▶ Task item: In the aging study text, rename "manuscript" as "paper" and give the passage starting at "Author Contributions" and ending at "no external funding." with that change.

▶ Document segment:
Analyses of DNAm and transcriptomic age were performed as previously described [19]. DNAm age was calculated from M values, whereas transcriptomic age was predicted based on log2 transformed transcripts per million.

Hallmark of aging gene sets

The HoA gene sets were generated from GO [42] and Reactome [43] gene sets by manually selecting matching pathways assigned to the nine Hallmarks of Aging [15]. A detailed list of genes annotated to each hallmark is provided in the Supplementary Material in .gmt format.

Enrichment analyses

Enrichment analyses were performed using the PLAGE algorithm based on singular value decomposition as described in [44] and implemented in the GSVA [45] R package.

Classification model to predict aging phase in longitudinal validation

To predict aging phase of re-invited subjects at the second time point, a random forest classifier was trained on the samples from the original cohort. Features were selected as the top 50 hits derived from differential gene expression analysis using DESeq2 [46] and differential methylation analysis using limma [47] from pairwise aging phase comparisons. The model was trained within the machine learning framework mlr [48], using the algorithm implemented in the original randomForest package [49]. Adjusted model hyperparameters included ntree = 1000 and mtry=features. Accuracy of prediction was calculated as the area under the receiver operating characteristic curve (AUC) for multi-class comparisons, as implemented in the pROC package [50], and was derived from 5 x 5-fold repeated cross-validation.

Pathway predictivity analysis

Pathway predictivity was assessed using random forest pathway classifiers, constructed using the gene sets generated in this study and using the Hallmark Process [20] gene sets downloaded from the Molecular Signatures Database v6.2 [51]. The models were trained by restricting the molecular data to that of genes annotated within a given hallmark and trained to predict the aging phase of every sample. Predictivity was determined as the accuracy of correct classification derived from 5 x 5-fold repeated cross-validation for each pathway model, giving insight on how well genes within the gene set allow a discrimination between the phases and was thus used as a measure of importance of the respective pathway. Samples were stratified with respect to the target variable in the cross-validation process in order to avoid unbalanced proportions in any fold that might lead to bloated accuracy measures. Hyperparameters of all models were adjusted to ntree = 1000 and mtry=numberofgenesinpathway. To determine the predictivity of the HoA stratified for each of four aging phases, the classifiers were separately trained in a one-against-all type of setup, learning to distinguish a phase from all the others. Modeling parameters and cross-validation were chosen as described above, and results for the four phases were aggregated afterwards.

General data analysis and visualization

Data analysis in R further included the usage of the package data.table [52], dplyr [53] and Hmisc [54] for data handling and general purpose functions, as well as the packages ggplot2 [55], ggpubr [56], ggsci [57], circlize [58] and pheatmap [59] for data visualization. Workflow diagrams were built using draw.io [60].

Abbreviations

AUC: area under the curve (receiver operating characteristic curve); HoA: Hallmark(s) of Aging; SNF: similarity network fusion.

Author Contributions

MW, CF and LK conceived the original idea for the study. SG and HW provided funding for the study. CF and BK planned the study. SJ carried out the wet lab experiments. NH, CF and LK conceived the analysis. NH performed the computations. NH, EG, CF, MW, SG, HW and LK discussed and contributed to the interpretation of the results. NH wrote the manuscript. All authors discussed and commented on the manuscript.

Conflicts of Interest

NH, CF, JS, BK, EG, SG, HW and MW are employees of Beiersdorf AG. LK received consultation fees from Beiersdorf AG.

Funding

This research received no external funding.

▶ Listed entries:

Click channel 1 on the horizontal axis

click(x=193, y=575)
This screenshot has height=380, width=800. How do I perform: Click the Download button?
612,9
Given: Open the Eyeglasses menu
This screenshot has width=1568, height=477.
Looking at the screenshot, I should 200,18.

* * *

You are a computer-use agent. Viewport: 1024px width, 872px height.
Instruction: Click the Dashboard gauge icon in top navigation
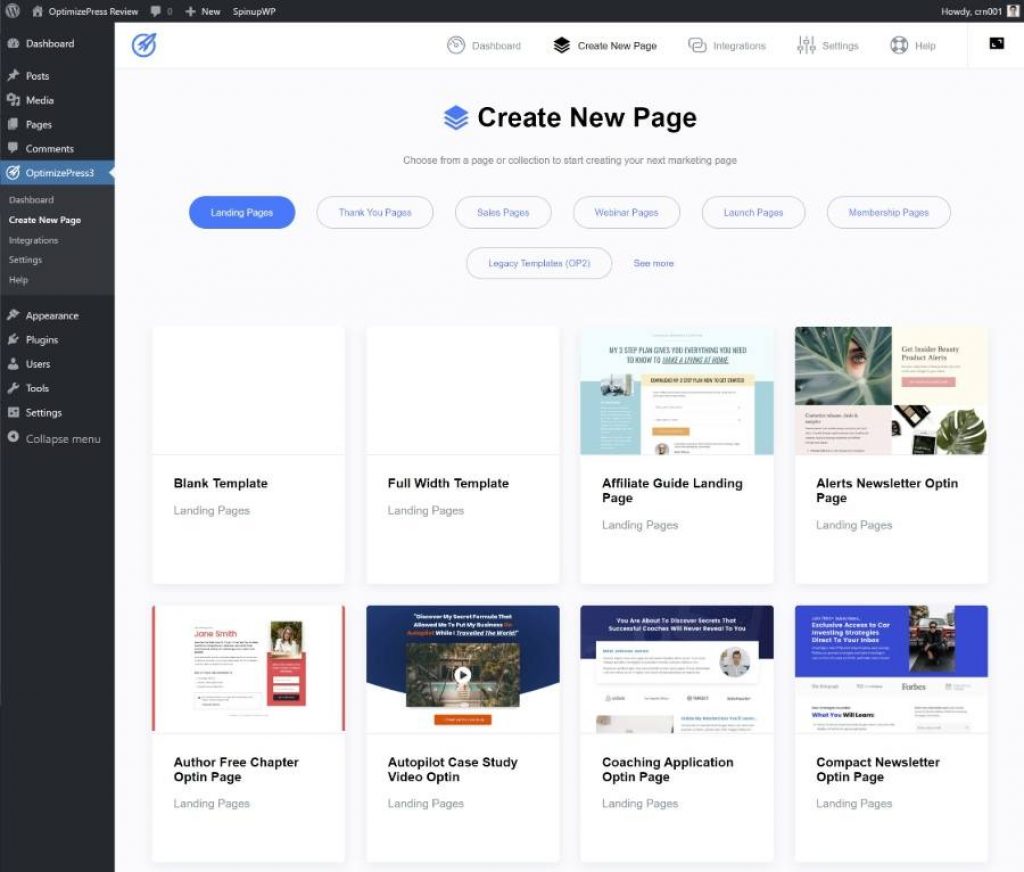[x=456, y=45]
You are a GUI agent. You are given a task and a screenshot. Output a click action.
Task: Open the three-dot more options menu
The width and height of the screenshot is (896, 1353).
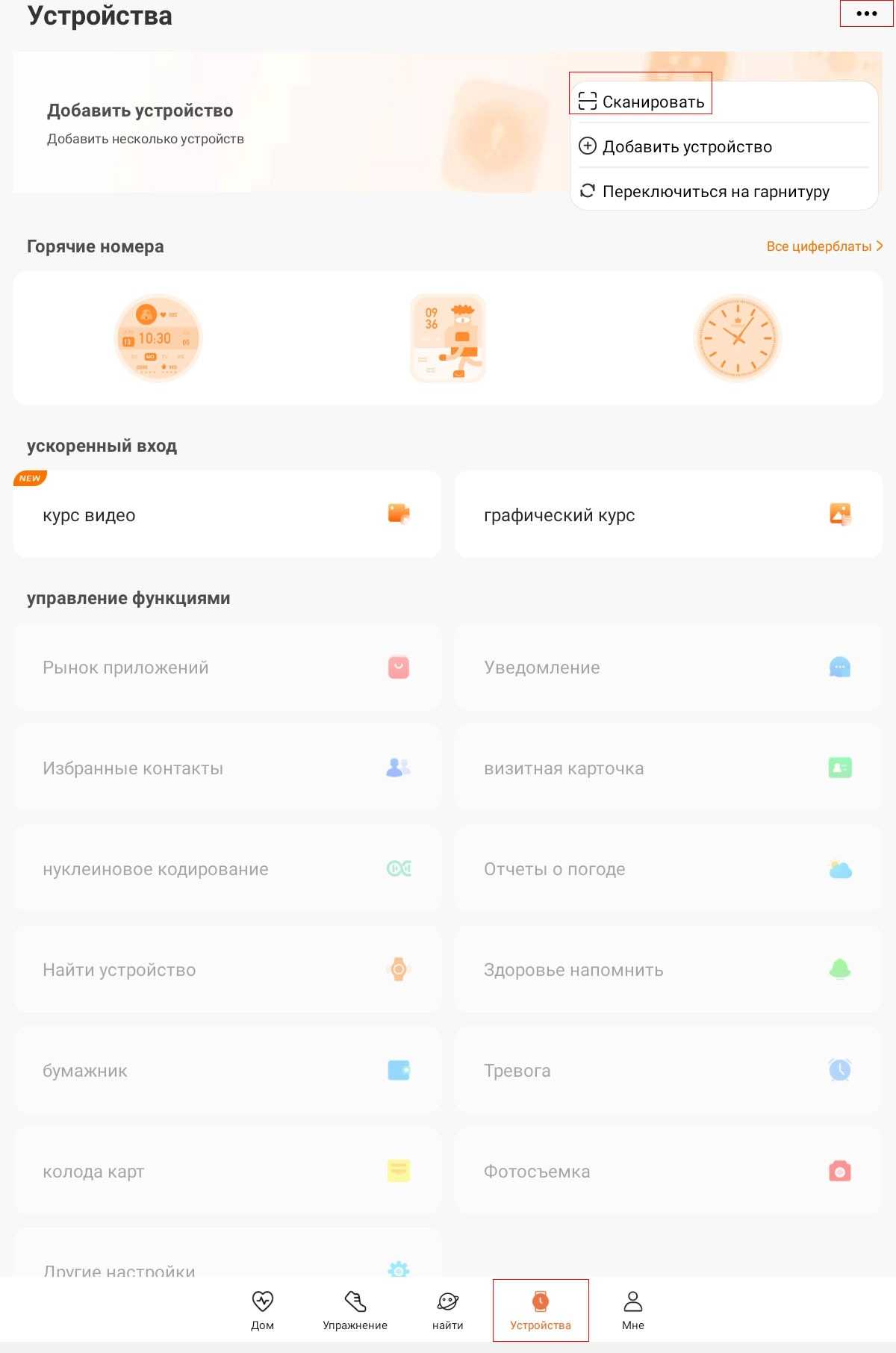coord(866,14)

▶ Answer for this exercise:
Author Contributions

MW, CF and LK conceived the original idea for the study. SG and HW provided funding for the study. CF and BK planned the study. SJ carried out the wet lab experiments. NH, CF and LK conceived the analysis. NH performed the computations. NH, EG, CF, MW, SG, HW and LK discussed and contributed to the interpretation of the results. NH wrote the paper. All authors discussed and commented on the paper.

Conflicts of Interest

NH, CF, JS, BK, EG, SG, HW and MW are employees of Beiersdorf AG. LK received consultation fees from Beiersdorf AG.

Funding

This research received no external funding.